(Collected data)
☆ ☆ ☆ ☆ ☆ ☆ ☆
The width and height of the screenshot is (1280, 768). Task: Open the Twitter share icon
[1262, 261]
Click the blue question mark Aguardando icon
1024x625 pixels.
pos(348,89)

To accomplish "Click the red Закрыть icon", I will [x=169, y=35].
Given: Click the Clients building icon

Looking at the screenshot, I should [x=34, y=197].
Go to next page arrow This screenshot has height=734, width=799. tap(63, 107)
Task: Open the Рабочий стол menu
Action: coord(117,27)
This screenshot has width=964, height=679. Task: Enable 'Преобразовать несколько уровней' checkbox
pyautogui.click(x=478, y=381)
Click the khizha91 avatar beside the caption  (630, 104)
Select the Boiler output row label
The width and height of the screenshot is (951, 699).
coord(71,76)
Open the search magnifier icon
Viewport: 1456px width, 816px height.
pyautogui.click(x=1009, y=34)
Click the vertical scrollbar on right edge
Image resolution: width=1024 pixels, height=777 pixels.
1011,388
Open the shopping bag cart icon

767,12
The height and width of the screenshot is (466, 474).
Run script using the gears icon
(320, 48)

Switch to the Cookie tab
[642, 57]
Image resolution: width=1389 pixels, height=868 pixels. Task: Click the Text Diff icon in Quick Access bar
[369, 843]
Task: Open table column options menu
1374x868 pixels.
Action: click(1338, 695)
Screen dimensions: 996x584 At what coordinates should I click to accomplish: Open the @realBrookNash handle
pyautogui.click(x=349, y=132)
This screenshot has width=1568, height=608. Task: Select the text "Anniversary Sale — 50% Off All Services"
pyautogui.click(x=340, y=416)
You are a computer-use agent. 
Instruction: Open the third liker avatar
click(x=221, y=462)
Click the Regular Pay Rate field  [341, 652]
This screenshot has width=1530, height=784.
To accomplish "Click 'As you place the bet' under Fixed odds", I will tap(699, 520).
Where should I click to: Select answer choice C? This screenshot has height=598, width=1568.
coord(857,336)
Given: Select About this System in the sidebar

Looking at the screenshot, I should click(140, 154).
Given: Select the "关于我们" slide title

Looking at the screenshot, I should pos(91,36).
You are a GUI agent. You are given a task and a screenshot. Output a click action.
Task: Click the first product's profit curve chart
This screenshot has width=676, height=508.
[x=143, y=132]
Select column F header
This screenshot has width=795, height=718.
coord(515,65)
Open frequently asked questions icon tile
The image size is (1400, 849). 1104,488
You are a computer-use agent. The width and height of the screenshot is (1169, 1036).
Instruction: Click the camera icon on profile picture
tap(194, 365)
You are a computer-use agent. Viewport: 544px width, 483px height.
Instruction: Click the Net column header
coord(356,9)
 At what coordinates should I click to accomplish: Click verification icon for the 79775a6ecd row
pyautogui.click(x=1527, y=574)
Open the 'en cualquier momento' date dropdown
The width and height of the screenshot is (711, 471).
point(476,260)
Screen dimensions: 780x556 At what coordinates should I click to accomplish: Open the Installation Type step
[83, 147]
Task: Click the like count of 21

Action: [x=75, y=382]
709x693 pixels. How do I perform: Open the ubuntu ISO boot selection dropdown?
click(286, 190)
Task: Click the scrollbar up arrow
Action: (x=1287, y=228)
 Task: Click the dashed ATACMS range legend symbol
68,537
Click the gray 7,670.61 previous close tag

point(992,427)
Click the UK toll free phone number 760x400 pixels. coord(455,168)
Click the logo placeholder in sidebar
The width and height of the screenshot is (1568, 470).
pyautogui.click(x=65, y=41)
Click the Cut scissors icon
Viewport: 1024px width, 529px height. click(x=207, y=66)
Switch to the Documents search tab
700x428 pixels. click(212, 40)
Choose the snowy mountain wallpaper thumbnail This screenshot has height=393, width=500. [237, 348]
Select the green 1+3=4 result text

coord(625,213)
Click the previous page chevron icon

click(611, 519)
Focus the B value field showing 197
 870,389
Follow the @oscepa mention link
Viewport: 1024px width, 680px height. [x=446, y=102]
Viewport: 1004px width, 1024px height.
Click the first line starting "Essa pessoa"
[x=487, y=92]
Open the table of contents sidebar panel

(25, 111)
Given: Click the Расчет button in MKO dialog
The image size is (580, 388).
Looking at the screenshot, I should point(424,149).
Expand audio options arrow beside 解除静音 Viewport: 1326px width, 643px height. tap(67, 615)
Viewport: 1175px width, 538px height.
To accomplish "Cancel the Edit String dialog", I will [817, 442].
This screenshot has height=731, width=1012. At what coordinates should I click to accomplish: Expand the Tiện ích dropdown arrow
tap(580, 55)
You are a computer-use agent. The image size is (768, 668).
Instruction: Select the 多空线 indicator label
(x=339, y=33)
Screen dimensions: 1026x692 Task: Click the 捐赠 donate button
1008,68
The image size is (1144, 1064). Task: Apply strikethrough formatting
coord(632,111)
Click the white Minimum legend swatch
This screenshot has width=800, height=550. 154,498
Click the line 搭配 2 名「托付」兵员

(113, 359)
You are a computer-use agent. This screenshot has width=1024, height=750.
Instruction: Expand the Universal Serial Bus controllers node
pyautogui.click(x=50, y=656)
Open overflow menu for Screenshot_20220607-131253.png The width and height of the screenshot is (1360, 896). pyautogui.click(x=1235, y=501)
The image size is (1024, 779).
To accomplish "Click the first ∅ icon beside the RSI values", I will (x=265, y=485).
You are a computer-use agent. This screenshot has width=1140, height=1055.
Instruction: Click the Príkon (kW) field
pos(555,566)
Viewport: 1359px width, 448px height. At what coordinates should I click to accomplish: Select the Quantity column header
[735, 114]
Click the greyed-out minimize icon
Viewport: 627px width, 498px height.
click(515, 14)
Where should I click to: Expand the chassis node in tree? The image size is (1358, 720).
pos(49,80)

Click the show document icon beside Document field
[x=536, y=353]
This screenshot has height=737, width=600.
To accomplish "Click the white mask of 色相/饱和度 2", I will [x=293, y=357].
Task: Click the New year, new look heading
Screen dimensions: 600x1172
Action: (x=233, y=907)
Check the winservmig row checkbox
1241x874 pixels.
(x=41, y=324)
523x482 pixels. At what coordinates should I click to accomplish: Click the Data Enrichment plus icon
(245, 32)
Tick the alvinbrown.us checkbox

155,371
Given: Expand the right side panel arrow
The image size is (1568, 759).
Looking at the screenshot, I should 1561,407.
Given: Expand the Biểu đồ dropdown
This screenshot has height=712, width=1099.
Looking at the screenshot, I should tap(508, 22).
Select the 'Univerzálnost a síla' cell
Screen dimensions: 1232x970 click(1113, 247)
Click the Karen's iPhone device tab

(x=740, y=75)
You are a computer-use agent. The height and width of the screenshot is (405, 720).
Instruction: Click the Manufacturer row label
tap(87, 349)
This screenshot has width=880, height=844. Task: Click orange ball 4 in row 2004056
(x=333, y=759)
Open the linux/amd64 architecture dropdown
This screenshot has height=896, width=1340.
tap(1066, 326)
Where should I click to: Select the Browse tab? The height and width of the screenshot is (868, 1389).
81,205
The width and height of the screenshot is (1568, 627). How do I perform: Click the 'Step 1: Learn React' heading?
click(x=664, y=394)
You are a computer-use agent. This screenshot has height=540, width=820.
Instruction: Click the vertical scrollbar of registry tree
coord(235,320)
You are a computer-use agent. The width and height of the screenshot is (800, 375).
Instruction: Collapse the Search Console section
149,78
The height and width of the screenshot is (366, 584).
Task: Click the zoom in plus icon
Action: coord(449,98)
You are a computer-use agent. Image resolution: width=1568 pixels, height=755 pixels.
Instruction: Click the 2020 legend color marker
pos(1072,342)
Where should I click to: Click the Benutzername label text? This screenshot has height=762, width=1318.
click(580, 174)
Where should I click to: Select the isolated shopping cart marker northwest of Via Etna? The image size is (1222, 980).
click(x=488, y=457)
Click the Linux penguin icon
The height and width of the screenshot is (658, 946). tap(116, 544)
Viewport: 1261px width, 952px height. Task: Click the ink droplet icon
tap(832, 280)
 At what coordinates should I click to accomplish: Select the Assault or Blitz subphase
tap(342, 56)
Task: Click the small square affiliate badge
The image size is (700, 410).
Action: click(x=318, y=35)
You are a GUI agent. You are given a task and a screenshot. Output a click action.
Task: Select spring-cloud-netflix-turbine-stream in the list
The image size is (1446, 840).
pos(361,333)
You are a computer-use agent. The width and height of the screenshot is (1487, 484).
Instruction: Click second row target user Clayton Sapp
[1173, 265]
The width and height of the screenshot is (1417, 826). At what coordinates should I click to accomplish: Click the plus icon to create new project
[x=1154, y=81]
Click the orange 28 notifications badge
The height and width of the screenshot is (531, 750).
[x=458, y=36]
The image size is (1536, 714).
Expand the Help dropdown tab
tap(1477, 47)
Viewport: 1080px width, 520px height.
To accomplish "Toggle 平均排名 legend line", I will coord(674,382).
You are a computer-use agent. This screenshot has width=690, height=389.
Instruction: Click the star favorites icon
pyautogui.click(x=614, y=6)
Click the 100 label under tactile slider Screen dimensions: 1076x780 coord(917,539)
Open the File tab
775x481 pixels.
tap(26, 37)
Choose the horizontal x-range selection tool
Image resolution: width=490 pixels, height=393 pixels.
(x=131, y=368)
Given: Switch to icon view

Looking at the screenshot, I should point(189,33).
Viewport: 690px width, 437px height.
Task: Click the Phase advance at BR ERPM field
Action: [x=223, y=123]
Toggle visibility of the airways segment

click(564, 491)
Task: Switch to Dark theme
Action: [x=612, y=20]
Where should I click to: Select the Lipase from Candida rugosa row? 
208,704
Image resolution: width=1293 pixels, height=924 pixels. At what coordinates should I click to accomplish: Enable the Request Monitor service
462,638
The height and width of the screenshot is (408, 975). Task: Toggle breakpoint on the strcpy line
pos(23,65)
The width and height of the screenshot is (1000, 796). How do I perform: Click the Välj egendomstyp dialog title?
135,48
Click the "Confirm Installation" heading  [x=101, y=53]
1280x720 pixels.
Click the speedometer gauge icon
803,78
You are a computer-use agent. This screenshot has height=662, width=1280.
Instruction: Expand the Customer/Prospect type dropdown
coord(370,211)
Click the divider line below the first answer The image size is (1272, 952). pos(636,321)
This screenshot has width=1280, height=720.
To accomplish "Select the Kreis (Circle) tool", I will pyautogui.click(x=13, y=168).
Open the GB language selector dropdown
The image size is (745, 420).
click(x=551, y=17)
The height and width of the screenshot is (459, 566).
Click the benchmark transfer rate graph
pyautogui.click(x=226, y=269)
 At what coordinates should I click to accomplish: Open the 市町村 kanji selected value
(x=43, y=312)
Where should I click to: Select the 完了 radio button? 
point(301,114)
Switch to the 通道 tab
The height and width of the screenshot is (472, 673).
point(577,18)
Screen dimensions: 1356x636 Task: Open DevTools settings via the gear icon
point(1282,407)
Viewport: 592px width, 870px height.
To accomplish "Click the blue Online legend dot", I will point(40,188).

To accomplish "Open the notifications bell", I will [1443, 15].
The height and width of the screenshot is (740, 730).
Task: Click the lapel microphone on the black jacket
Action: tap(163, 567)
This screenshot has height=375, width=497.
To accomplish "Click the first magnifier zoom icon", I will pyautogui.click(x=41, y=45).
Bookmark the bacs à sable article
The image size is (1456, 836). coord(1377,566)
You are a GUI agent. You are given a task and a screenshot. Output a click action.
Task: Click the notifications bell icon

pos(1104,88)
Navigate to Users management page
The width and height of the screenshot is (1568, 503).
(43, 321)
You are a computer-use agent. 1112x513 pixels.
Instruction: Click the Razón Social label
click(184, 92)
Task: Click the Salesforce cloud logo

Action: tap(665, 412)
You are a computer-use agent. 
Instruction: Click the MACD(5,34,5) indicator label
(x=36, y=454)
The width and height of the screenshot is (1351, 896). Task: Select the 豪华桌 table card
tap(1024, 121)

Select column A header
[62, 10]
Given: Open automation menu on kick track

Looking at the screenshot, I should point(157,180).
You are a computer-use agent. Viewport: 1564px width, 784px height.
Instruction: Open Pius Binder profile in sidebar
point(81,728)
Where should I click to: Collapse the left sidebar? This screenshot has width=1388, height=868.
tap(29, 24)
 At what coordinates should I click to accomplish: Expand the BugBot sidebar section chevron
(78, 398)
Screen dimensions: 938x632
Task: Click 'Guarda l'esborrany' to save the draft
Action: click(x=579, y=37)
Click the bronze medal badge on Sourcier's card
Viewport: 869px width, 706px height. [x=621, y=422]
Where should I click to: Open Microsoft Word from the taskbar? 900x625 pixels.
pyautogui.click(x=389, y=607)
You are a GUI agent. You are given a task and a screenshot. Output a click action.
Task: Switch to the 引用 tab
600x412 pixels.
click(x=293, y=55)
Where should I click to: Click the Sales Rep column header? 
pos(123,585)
☆ ☆ ☆ ☆ ☆ ☆ ☆
Required action → Begin with the line above that has "The width and height of the screenshot is (1568, 627)." and continue through the line that has "has width=690, height=389.", setting each one down exactly. Stop there.

Expected output →
The width and height of the screenshot is (1568, 627). How do I perform: Click the 'Step 1: Learn React' heading?
click(x=664, y=394)
You are a computer-use agent. This screenshot has height=540, width=820.
Instruction: Click the vertical scrollbar of registry tree
coord(235,320)
You are a computer-use agent. The width and height of the screenshot is (800, 375).
Instruction: Collapse the Search Console section
149,78
The height and width of the screenshot is (366, 584).
Task: Click the zoom in plus icon
Action: coord(449,98)
You are a computer-use agent. Image resolution: width=1568 pixels, height=755 pixels.
Instruction: Click the 2020 legend color marker
pos(1072,342)
Where should I click to: Click the Benutzername label text? This screenshot has height=762, width=1318.
click(580, 174)
Where should I click to: Select the isolated shopping cart marker northwest of Via Etna? The image size is (1222, 980).
click(x=488, y=457)
Click the Linux penguin icon
The height and width of the screenshot is (658, 946). tap(116, 544)
Viewport: 1261px width, 952px height. Task: Click the ink droplet icon
tap(832, 280)
 At what coordinates should I click to accomplish: Select the Assault or Blitz subphase
tap(342, 56)
Task: Click the small square affiliate badge
The image size is (700, 410).
Action: click(x=318, y=35)
You are a GUI agent. You are given a task and a screenshot. Output a click action.
Task: Select spring-cloud-netflix-turbine-stream in the list
The image size is (1446, 840).
pos(361,333)
You are a computer-use agent. The width and height of the screenshot is (1487, 484).
Instruction: Click second row target user Clayton Sapp
[1173, 265]
The width and height of the screenshot is (1417, 826). At what coordinates should I click to accomplish: Click the plus icon to create new project
[x=1154, y=81]
Click the orange 28 notifications badge
The height and width of the screenshot is (531, 750).
[x=458, y=36]
The image size is (1536, 714).
Expand the Help dropdown tab
tap(1477, 47)
Viewport: 1080px width, 520px height.
To accomplish "Toggle 平均排名 legend line", I will coord(674,382).
You are a computer-use agent. This screenshot has width=690, height=389.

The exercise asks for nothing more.